TEXT PASSAGE:
● ● ●

Advertisers broke a record this year, spending a total $435 million on in-game spots for Super Bowl LIV and surpassing the $390 million spent in 2017. But to ensure their campaigns live on after the final whistle, marketers extended their big game ads with social media pushes on a variety of platforms, with Instagram, Snapchat and Twitter remaining key tools.
Most notably, this was the first Super Bowl where viral app TikTok played a role — both as a platform used by marketers and as an advertiser in its own right. Perhaps that's not surprising, with how TikTok has quickly disrupted the mobile space.
"TikTok is the most buzzed about social platform right now but it has a reputation that it's only an effective channel for reaching a very young audience. Going big at the Super Bowl signals to the advertising community that TikTok has the potential to reach millennials and older generations who aren't yet using the app," Angela Seits, director of influencer and branded content at PMG, told Marketing Dive in emailed comments.

● ● ●

DATA FOR ANALYSIS:
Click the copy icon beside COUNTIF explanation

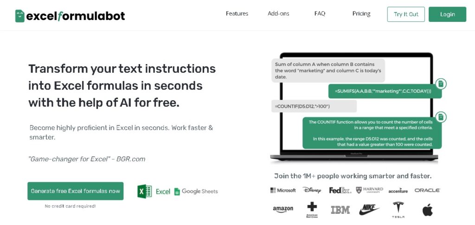[441, 116]
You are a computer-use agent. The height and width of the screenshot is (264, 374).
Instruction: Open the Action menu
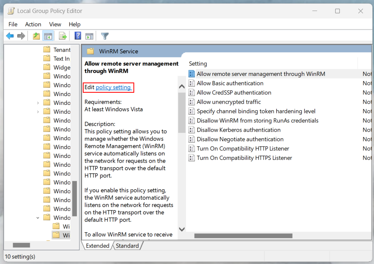(x=33, y=24)
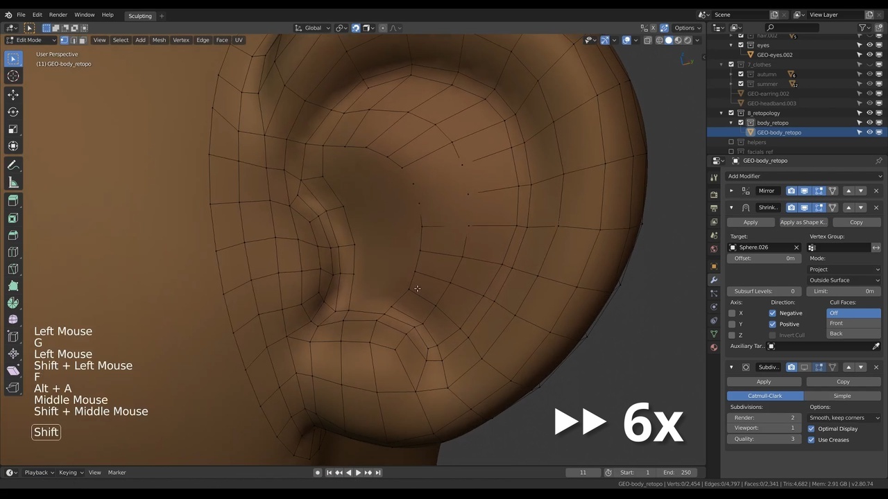The height and width of the screenshot is (499, 888).
Task: Select the 3D Cursor tool
Action: point(13,76)
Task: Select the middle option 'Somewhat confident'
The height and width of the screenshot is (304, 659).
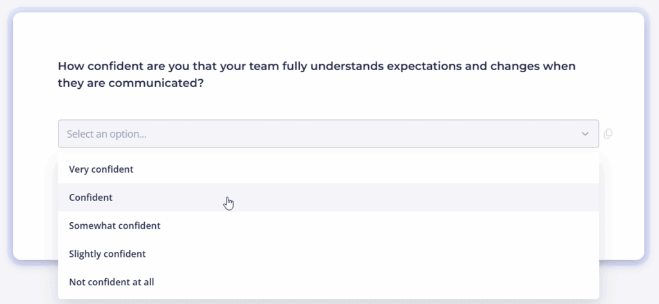Action: point(115,226)
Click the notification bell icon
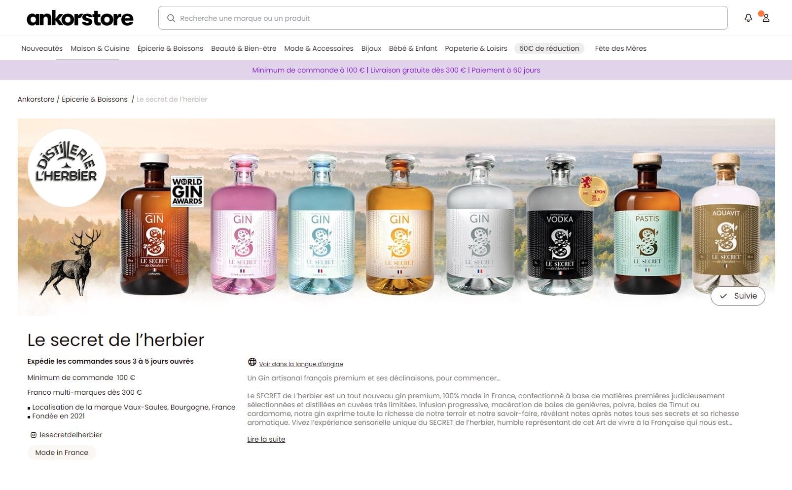This screenshot has height=490, width=792. click(748, 18)
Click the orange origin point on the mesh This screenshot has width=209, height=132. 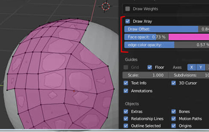click(74, 91)
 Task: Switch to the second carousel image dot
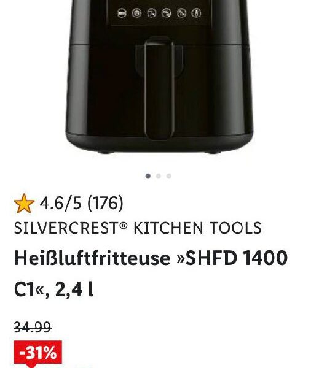pos(159,176)
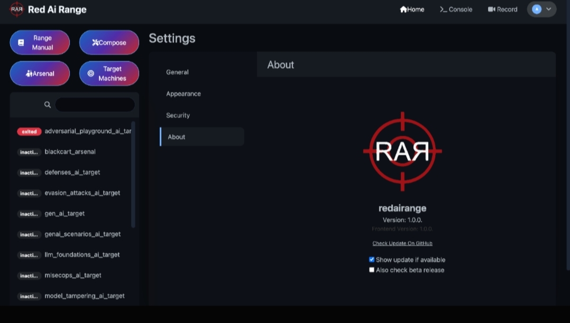Open the Arsenal panel
Viewport: 570px width, 323px height.
click(40, 73)

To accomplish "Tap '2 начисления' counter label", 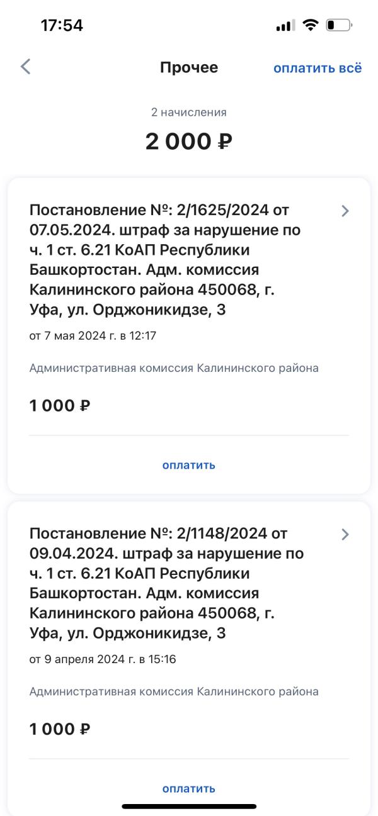I will 189,113.
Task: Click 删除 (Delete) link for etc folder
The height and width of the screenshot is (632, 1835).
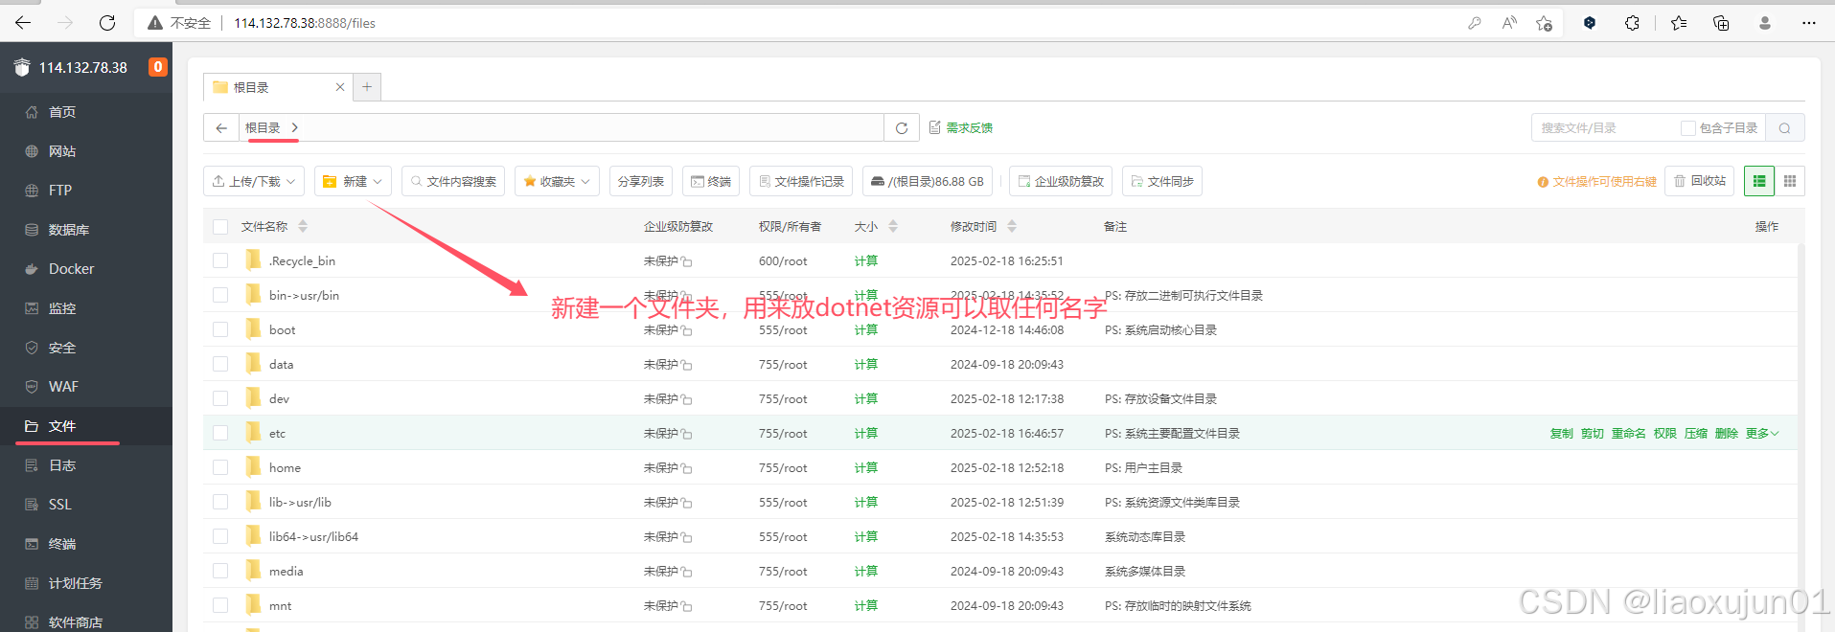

● ● ●

TASKS AND EXERCISES:
1 - In the passage on Super Bowl advertising, shorten the paragraph beginning "Advertisers broke a record this year" into a bulleted list that keeps its main facts.
2 - Continue the passage on Super Bowl advertising from its last sentence.
The listing has no role in this work.

TASK ANSWERS:
1 -
- Advertisers spent a record $435 million on in-game spots for Super Bowl LIV.
- This surpassed the $390 million spent in 2017.
- Marketers extended their big game ads with social media pushes on several platforms.
- Instagram, Snapchat and Twitter remained key tools.

2 -
"What's impressive about TikTok's activation at the Super Bowl is how the platform is diversifying its audience through custom activations," she added. "Whereas Snapchat was initially protective of its position as an inaccessible platform designed for younger people when it first launched, TikTok is coming out of the gate early on to signal that it's an accessible platform that can reach older audiences while still maintaining its cool factor."
TikTok certainly made a splash around the Super Bowl, and opened a new channel for marketers that opted out of spending the record $5.6 million per 30-second spot to hijack social media and insert themselves into game-day conversations. This year, TikTok hashtag challenges joined tried-and-true tactics around livestreams and emoji.